[[ Data supplied, beginning ]]
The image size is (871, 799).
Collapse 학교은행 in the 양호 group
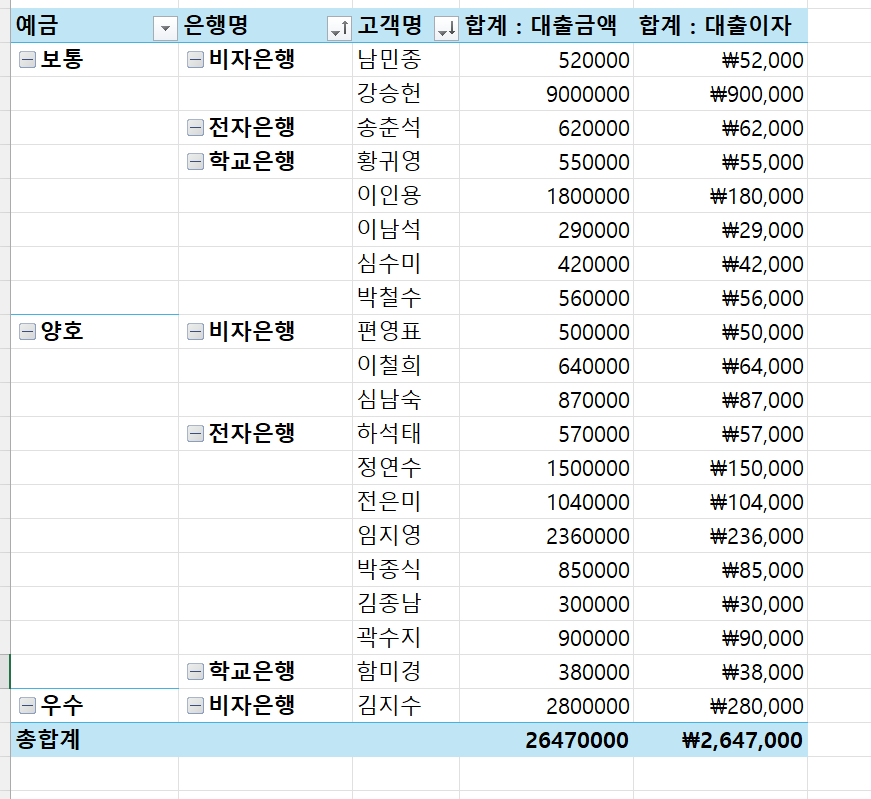click(x=196, y=671)

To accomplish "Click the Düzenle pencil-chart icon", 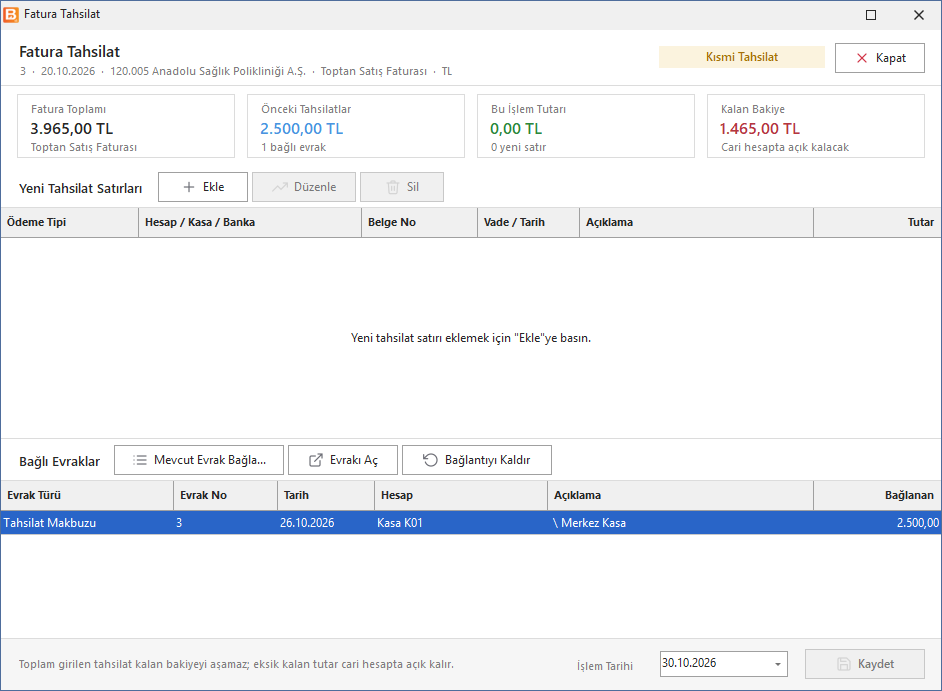I will click(x=279, y=187).
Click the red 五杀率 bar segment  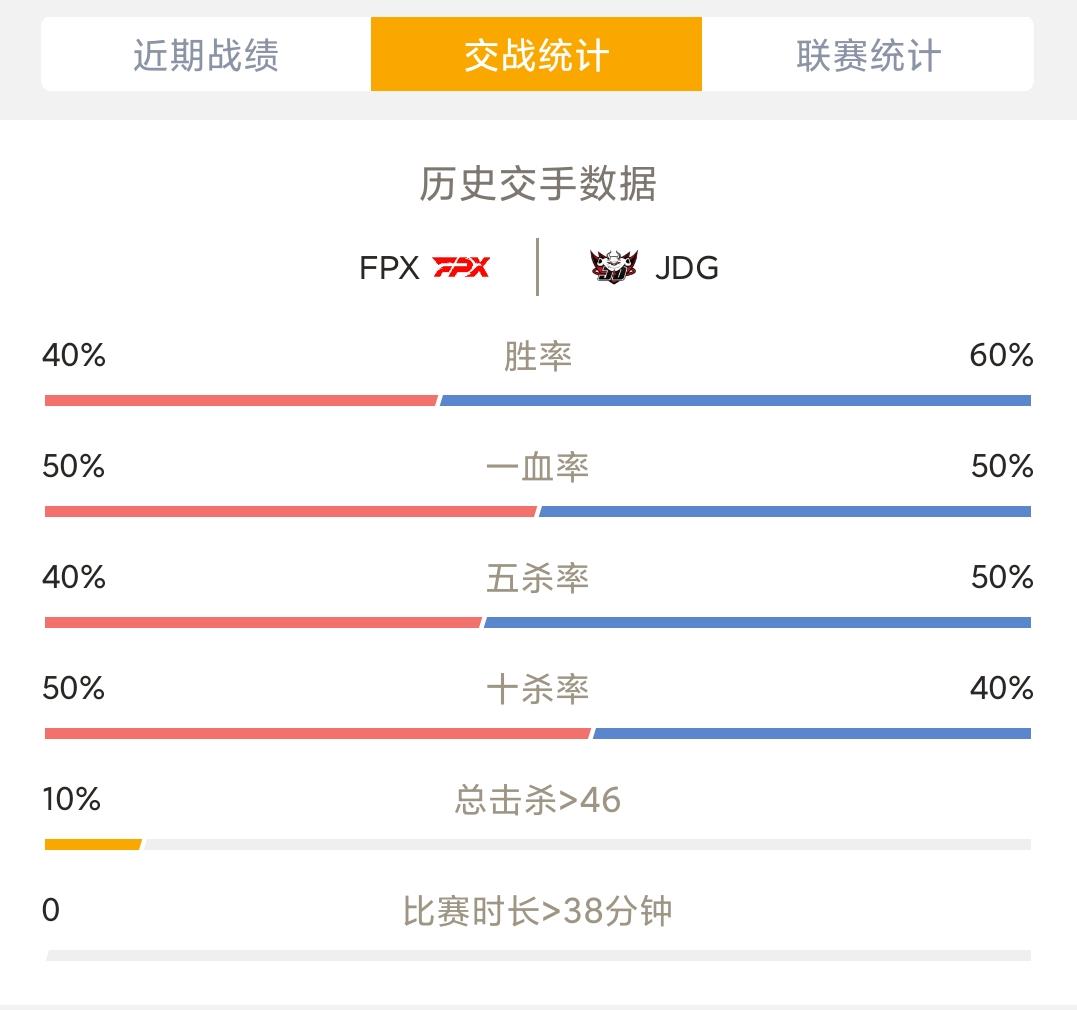263,622
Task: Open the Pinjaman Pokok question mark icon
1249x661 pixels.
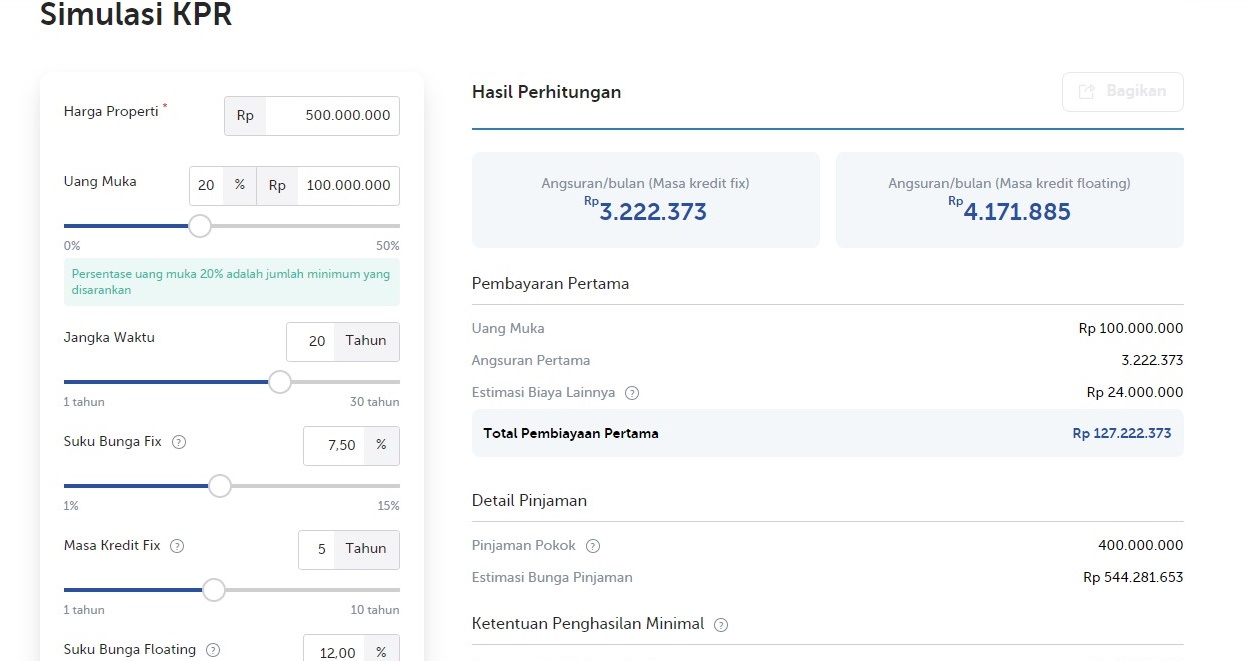Action: click(592, 546)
[[ Data supplied, end ]]
→ **Work item**
Leave out every picture, and repeat word for word only the lines from the one holding "Task: Open the" through the end of the entries above, both ends included.

→ **Output for this task**
Task: Open the Pinjaman Pokok question mark icon
1249x661 pixels.
Action: click(592, 546)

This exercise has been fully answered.